_Your instructions_. Return the listing exactly as it appears, but strip out the images.
··· The data ···
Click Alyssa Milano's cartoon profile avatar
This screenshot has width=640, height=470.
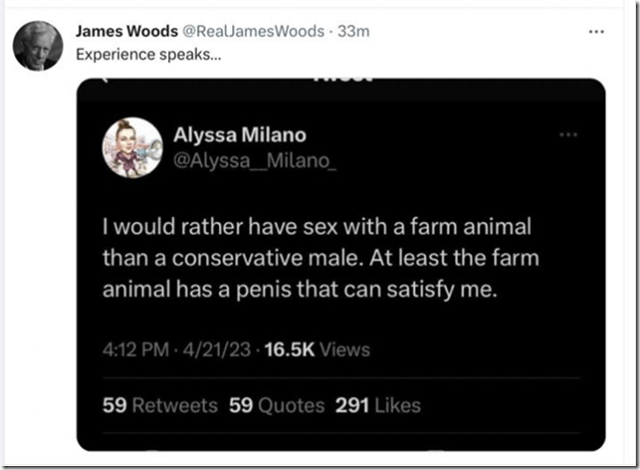132,147
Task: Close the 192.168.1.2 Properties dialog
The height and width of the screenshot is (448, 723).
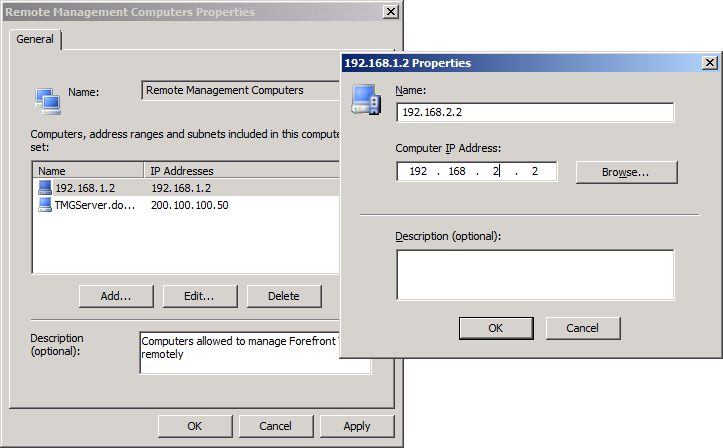Action: [x=709, y=62]
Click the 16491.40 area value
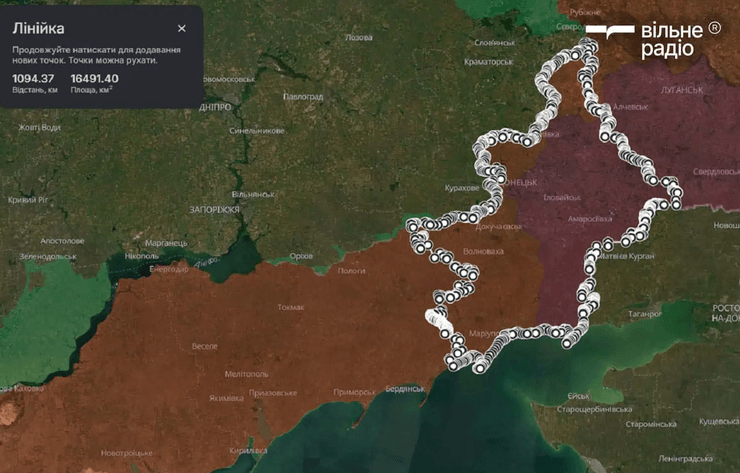 point(94,78)
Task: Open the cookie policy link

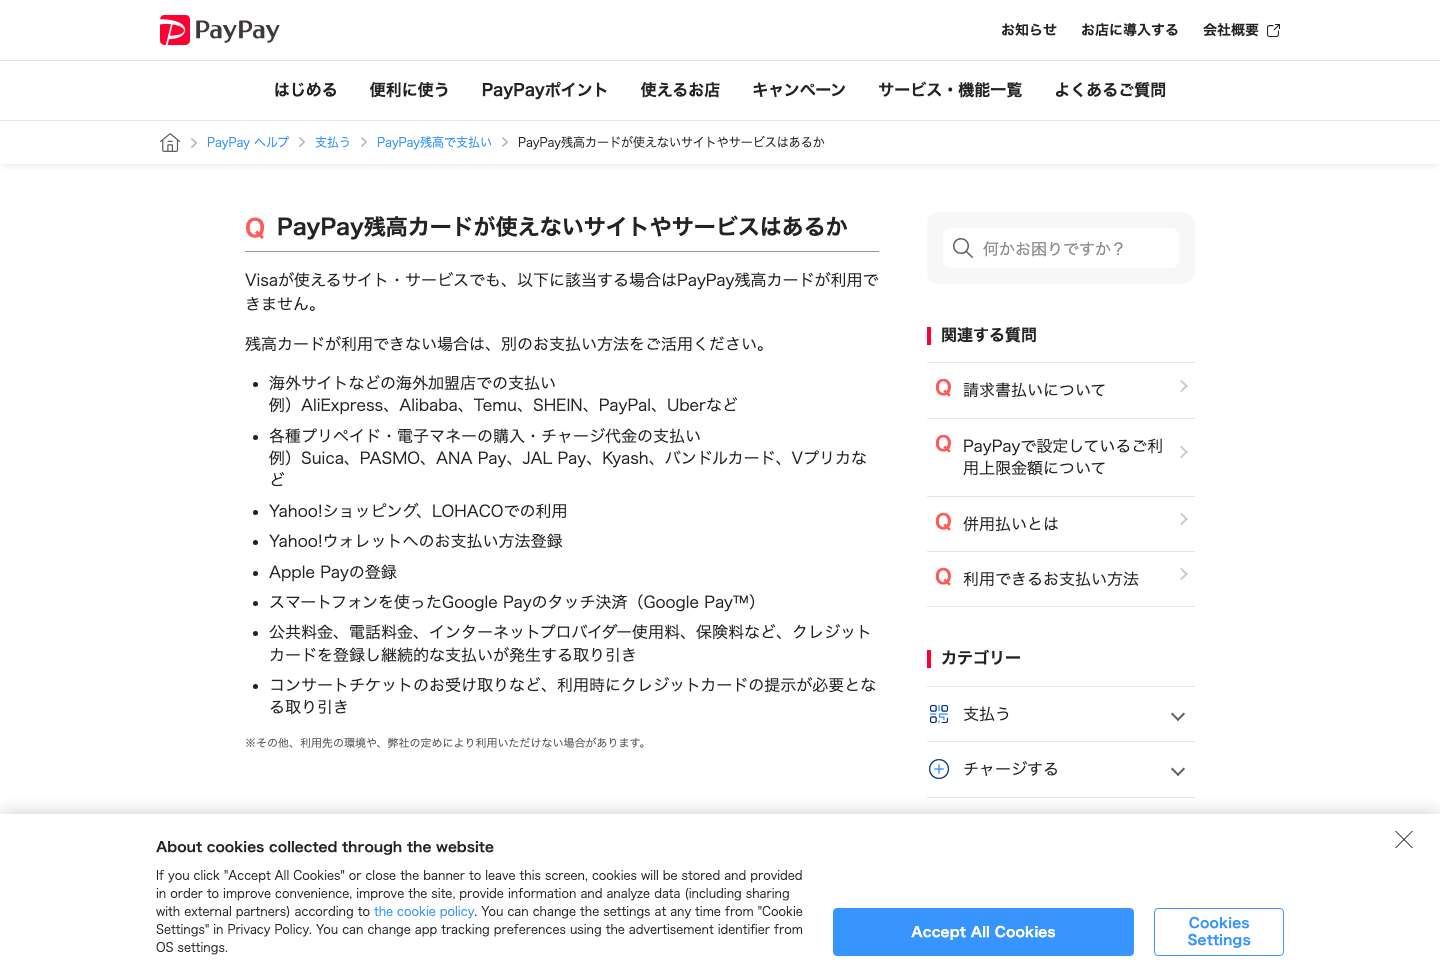Action: point(424,911)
···
_Written answer_.
Click Alyssa Milano's cartoon profile avatar
This screenshot has width=640, height=470.
132,147
Task: Close the 192.168.1.2 Properties dialog
The height and width of the screenshot is (448, 723).
Action: [x=709, y=62]
Click the 16491.40 area value
 point(94,78)
Task: Open the cookie policy link

Action: point(424,911)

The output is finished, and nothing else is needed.